A balloon of radius r subtends an angle 30º at the eye of an observer, while the angle of elevation of its centre is 60º. The height of the centre of the balloon is

• A. $\frac{r\sqrt{6}(\sqrt{3}+1)}{2}$
• B. $\frac{r\sqrt{3}(\sqrt{3}-1)}{2}$
• C. $\frac{r\sqrt{6}(\sqrt{3}-1)}{2}$
• D. $\frac{r\sqrt{6}(\sqrt{3}+1)}{\sqrt{2}}$

Answer 1

The correct option is A $\frac{r\sqrt{6}(\sqrt{3}+1)}{2}$

Let the eye of the observer be at a point A. So, $\angle DAC={30}^{\circ }$ $\angle OAB={60}^{\circ }$.
In ΔOAD and ΔOAC,
∠ODA = ∠OCA = 90° (Tangent at any point on the circumference of a circle makes 90° with the centre of the circle.)
OA = OA (Common)
OD = OC (Radius)
$\therefore \Delta OAD\cong \Delta OAC$ (By RHS Congruence Rule)
$\angle OAD=\angle OAC=\frac{\angle DAC}{2}=\frac{{30}^{\circ }}{2}={15}^{\circ }$ [By CPCT(Corresponding parts of congruent triangles)]

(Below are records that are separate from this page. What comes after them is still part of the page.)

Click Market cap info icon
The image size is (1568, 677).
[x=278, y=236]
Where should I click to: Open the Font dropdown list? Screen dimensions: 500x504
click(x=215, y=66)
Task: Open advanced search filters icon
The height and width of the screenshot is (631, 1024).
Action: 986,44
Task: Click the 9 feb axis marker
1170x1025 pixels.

Let the radius of the circle be r.
$In\Delta AOC,$
$\sin {15}^{\circ }=\frac{OC}{OA}$
$\Rightarrow \sin ({45}^{\circ }-{30}^{\circ })=\frac{r}{OA}$
$\Rightarrow \frac{r}{OA}=\sin {45}^{\circ }\cos {30}^{\circ }-\cos {45}^{\circ }\sin {30}^{\circ }$ [sin(A-B)=sinAcosB-cosAsinB]

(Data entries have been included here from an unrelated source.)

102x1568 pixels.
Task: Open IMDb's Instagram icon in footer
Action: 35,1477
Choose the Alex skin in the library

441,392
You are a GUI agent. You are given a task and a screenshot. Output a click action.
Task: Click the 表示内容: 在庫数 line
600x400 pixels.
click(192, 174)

$\Rightarrow \frac{r}{OA}=\frac{1}{\sqrt{2}}\times \frac{\sqrt{3}}{2}-\frac{1}{\sqrt{2}}\times \frac{1}{2}=\frac{(\sqrt{3}-1)}{2\sqrt{2}}$
$\Rightarrow OA=\frac{2\sqrt{2}r}{(\sqrt{3}-1)}\times \frac{(\sqrt{3}+1)}{(\sqrt{3}+1)}$
$\Rightarrow OA=\frac{2\sqrt{2}r(\sqrt{3}+1)}{3-1}=\frac{2\sqrt{2}r(\sqrt{3}+1)}{2}$
$\Rightarrow OA=r\sqrt{2}(\sqrt{3}+1)$ ....(i)
$In\Delta AOB,$
$\sin {60}^{\circ }=\frac{OB}{OA}$
$\Rightarrow \frac{\sqrt{3}}{2}=\frac{OB}{r\sqrt{2}(\sqrt{3}+1)}$ [From (i)]

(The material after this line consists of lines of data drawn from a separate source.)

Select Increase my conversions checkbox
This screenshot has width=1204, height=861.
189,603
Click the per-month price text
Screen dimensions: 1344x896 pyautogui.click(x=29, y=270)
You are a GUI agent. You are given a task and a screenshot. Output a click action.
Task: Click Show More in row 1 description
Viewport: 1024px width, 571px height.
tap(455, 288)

$\Rightarrow OB=r\sqrt{2}(\sqrt{3}+1)\times \frac{\sqrt{3}}{2}$
$\Rightarrow OB=\frac{r\sqrt{6}(\sqrt{3}+1)}{2}$
Therefore, the height of the center of the balloon is
$\Rightarrow \frac{r\sqrt{6}(\sqrt{3}+1)}{2}$
Hence, the correct answer is option (a).